The full data must be written out exactly, with every line included.

Extracted records

☆ ☆ ☆ ☆ ☆

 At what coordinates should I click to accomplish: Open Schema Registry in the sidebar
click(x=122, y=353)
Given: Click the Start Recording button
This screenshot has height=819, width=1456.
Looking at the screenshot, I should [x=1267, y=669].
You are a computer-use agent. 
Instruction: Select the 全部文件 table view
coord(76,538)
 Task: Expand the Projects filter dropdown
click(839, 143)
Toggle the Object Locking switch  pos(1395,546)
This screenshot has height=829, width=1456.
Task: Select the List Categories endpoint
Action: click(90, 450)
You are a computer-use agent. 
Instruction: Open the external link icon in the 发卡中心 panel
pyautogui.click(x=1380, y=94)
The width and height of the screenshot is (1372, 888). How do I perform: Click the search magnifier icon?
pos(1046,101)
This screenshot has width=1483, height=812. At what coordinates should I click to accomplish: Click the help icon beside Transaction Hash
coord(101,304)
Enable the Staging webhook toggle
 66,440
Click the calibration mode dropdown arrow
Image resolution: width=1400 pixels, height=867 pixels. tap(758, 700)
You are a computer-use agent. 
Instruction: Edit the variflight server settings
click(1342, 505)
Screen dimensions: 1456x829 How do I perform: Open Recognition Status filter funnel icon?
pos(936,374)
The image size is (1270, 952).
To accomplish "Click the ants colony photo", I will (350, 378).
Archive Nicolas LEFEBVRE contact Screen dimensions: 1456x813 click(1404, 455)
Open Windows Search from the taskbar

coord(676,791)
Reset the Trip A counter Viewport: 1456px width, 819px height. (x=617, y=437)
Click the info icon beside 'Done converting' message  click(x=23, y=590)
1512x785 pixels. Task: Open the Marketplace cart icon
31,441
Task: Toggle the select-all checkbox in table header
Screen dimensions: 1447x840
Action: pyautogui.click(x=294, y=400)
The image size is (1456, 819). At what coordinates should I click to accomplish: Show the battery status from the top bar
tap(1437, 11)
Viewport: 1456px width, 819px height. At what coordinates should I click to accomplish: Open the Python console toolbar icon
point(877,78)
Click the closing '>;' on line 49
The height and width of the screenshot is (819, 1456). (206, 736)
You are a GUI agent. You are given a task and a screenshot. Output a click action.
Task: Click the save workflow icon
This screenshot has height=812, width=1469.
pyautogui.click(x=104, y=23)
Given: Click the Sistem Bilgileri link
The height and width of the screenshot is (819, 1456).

☆ ☆ ☆ ☆ ☆

ANSWER TO THIS TASK -
 At what coordinates should I click to accomplish: Open Schema Registry in the sidebar
click(x=122, y=353)
Given: Click the Start Recording button
This screenshot has height=819, width=1456.
Looking at the screenshot, I should [x=1267, y=669].
You are a computer-use agent. 
Instruction: Select the 全部文件 table view
coord(76,538)
 Task: Expand the Projects filter dropdown
click(839, 143)
Toggle the Object Locking switch  pos(1395,546)
This screenshot has height=829, width=1456.
Task: Select the List Categories endpoint
Action: click(90, 450)
You are a computer-use agent. 
Instruction: Open the external link icon in the 发卡中心 panel
pyautogui.click(x=1380, y=94)
The width and height of the screenshot is (1372, 888). How do I perform: Click the search magnifier icon?
pos(1046,101)
This screenshot has width=1483, height=812. At what coordinates should I click to accomplish: Click the help icon beside Transaction Hash
coord(101,304)
Enable the Staging webhook toggle
 66,440
Click the calibration mode dropdown arrow
Image resolution: width=1400 pixels, height=867 pixels. tap(758, 700)
You are a computer-use agent. 
Instruction: Edit the variflight server settings
click(1342, 505)
Screen dimensions: 1456x829 How do I perform: Open Recognition Status filter funnel icon?
pos(936,374)
The image size is (1270, 952).
To accomplish "Click the ants colony photo", I will (350, 378).
Archive Nicolas LEFEBVRE contact Screen dimensions: 1456x813 click(1404, 455)
Open Windows Search from the taskbar

coord(676,791)
Reset the Trip A counter Viewport: 1456px width, 819px height. (x=617, y=437)
Click the info icon beside 'Done converting' message  click(x=23, y=590)
1512x785 pixels. Task: Open the Marketplace cart icon
31,441
Task: Toggle the select-all checkbox in table header
Screen dimensions: 1447x840
Action: pyautogui.click(x=294, y=400)
The image size is (1456, 819). At what coordinates should I click to accomplish: Show the battery status from the top bar
tap(1437, 11)
Viewport: 1456px width, 819px height. At what coordinates should I click to accomplish: Open the Python console toolbar icon
point(877,78)
Click the closing '>;' on line 49
The height and width of the screenshot is (819, 1456). (206, 736)
You are a GUI agent. You are given a task and a screenshot. Output a click action.
Task: Click the save workflow icon
This screenshot has height=812, width=1469.
pyautogui.click(x=104, y=23)
Given: Click the Sistem Bilgileri link
The height and width of the screenshot is (819, 1456).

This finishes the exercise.